Dataset entries
***

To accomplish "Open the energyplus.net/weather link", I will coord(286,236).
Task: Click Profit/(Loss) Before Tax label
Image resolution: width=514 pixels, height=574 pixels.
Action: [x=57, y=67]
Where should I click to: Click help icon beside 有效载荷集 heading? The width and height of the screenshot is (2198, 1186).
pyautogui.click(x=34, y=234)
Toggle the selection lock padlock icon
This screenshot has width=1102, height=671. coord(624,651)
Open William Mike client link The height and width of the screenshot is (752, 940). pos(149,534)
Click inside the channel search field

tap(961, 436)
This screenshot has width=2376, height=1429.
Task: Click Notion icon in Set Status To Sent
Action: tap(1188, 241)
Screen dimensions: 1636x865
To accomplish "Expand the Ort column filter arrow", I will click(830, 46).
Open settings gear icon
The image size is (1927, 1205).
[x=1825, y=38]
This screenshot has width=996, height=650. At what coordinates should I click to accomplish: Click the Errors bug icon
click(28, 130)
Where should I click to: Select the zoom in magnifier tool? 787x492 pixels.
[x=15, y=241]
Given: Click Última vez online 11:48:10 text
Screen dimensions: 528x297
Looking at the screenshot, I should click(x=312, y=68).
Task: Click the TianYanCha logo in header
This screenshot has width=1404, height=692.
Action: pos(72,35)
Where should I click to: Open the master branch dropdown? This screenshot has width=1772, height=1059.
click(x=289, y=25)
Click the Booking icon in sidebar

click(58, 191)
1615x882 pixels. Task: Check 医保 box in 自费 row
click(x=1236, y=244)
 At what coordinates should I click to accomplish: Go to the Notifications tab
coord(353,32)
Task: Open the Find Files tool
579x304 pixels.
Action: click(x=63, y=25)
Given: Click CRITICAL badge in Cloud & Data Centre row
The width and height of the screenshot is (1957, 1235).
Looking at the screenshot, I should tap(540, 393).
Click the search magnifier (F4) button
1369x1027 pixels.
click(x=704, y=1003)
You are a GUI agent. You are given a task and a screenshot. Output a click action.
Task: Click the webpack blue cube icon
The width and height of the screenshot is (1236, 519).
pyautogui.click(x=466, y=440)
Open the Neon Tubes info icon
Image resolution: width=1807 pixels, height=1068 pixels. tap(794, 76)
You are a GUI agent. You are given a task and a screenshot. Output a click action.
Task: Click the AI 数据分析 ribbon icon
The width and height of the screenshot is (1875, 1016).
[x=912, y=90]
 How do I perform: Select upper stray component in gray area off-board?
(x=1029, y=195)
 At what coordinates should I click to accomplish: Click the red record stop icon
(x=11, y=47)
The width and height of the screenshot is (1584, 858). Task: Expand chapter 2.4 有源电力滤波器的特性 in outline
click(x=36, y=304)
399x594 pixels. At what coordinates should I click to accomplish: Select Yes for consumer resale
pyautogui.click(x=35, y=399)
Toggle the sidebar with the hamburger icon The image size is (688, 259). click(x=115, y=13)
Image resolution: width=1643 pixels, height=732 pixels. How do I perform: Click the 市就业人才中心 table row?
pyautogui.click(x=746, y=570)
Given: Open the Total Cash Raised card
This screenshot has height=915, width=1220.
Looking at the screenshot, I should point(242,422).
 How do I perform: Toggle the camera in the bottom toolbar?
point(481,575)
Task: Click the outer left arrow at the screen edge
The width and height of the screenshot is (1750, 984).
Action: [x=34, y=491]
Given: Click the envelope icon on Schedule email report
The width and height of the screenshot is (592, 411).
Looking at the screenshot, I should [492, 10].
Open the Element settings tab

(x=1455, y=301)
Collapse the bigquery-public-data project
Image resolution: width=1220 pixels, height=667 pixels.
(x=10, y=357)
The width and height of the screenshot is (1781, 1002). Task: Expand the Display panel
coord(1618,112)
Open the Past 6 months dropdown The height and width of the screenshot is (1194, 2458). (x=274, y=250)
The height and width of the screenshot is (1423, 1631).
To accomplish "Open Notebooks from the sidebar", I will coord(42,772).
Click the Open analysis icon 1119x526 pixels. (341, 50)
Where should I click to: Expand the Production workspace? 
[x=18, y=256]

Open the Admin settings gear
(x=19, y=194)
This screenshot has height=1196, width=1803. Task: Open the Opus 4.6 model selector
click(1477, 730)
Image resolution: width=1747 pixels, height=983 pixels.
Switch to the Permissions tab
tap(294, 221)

***

* [TASK ITEM]
To complete this exercise, set down every line above exactly once more.

* [ANSWER BOX]
To accomplish "Open the energyplus.net/weather link", I will coord(286,236).
Task: Click Profit/(Loss) Before Tax label
Image resolution: width=514 pixels, height=574 pixels.
Action: [x=57, y=67]
Where should I click to: Click help icon beside 有效载荷集 heading? The width and height of the screenshot is (2198, 1186).
pyautogui.click(x=34, y=234)
Toggle the selection lock padlock icon
This screenshot has width=1102, height=671. coord(624,651)
Open William Mike client link The height and width of the screenshot is (752, 940). pos(149,534)
Click inside the channel search field

tap(961, 436)
This screenshot has width=2376, height=1429.
Task: Click Notion icon in Set Status To Sent
Action: tap(1188, 241)
Screen dimensions: 1636x865
To accomplish "Expand the Ort column filter arrow", I will click(830, 46).
Open settings gear icon
The image size is (1927, 1205).
[x=1825, y=38]
This screenshot has width=996, height=650. At what coordinates should I click to accomplish: Click the Errors bug icon
click(28, 130)
Where should I click to: Select the zoom in magnifier tool? 787x492 pixels.
[x=15, y=241]
Given: Click Última vez online 11:48:10 text
Screen dimensions: 528x297
Looking at the screenshot, I should click(x=312, y=68).
Task: Click the TianYanCha logo in header
This screenshot has width=1404, height=692.
Action: pos(72,35)
Where should I click to: Open the master branch dropdown? This screenshot has width=1772, height=1059.
click(x=289, y=25)
Click the Booking icon in sidebar

click(58, 191)
1615x882 pixels. Task: Check 医保 box in 自费 row
click(x=1236, y=244)
 At what coordinates should I click to accomplish: Go to the Notifications tab
coord(353,32)
Task: Open the Find Files tool
579x304 pixels.
Action: click(x=63, y=25)
Given: Click CRITICAL badge in Cloud & Data Centre row
The width and height of the screenshot is (1957, 1235).
Looking at the screenshot, I should tap(540, 393).
Click the search magnifier (F4) button
1369x1027 pixels.
click(x=704, y=1003)
You are a GUI agent. You are given a task and a screenshot. Output a click action.
Task: Click the webpack blue cube icon
The width and height of the screenshot is (1236, 519).
pyautogui.click(x=466, y=440)
Open the Neon Tubes info icon
Image resolution: width=1807 pixels, height=1068 pixels. tap(794, 76)
You are a GUI agent. You are given a task and a screenshot. Output a click action.
Task: Click the AI 数据分析 ribbon icon
The width and height of the screenshot is (1875, 1016).
[x=912, y=90]
 How do I perform: Select upper stray component in gray area off-board?
(x=1029, y=195)
 At what coordinates should I click to accomplish: Click the red record stop icon
(x=11, y=47)
The width and height of the screenshot is (1584, 858). Task: Expand chapter 2.4 有源电力滤波器的特性 in outline
click(x=36, y=304)
399x594 pixels. At what coordinates should I click to accomplish: Select Yes for consumer resale
pyautogui.click(x=35, y=399)
Toggle the sidebar with the hamburger icon The image size is (688, 259). click(x=115, y=13)
Image resolution: width=1643 pixels, height=732 pixels. How do I perform: Click the 市就业人才中心 table row?
pyautogui.click(x=746, y=570)
Given: Open the Total Cash Raised card
This screenshot has height=915, width=1220.
Looking at the screenshot, I should point(242,422).
 How do I perform: Toggle the camera in the bottom toolbar?
point(481,575)
Task: Click the outer left arrow at the screen edge
The width and height of the screenshot is (1750, 984).
Action: [x=34, y=491]
Given: Click the envelope icon on Schedule email report
The width and height of the screenshot is (592, 411).
Looking at the screenshot, I should [492, 10].
Open the Element settings tab

(x=1455, y=301)
Collapse the bigquery-public-data project
Image resolution: width=1220 pixels, height=667 pixels.
(x=10, y=357)
The width and height of the screenshot is (1781, 1002). Task: Expand the Display panel
coord(1618,112)
Open the Past 6 months dropdown The height and width of the screenshot is (1194, 2458). (x=274, y=250)
The height and width of the screenshot is (1423, 1631).
To accomplish "Open Notebooks from the sidebar", I will coord(42,772).
Click the Open analysis icon 1119x526 pixels. (341, 50)
Where should I click to: Expand the Production workspace? 
[x=18, y=256]

Open the Admin settings gear
(x=19, y=194)
This screenshot has height=1196, width=1803. Task: Open the Opus 4.6 model selector
click(1477, 730)
Image resolution: width=1747 pixels, height=983 pixels.
Switch to the Permissions tab
tap(294, 221)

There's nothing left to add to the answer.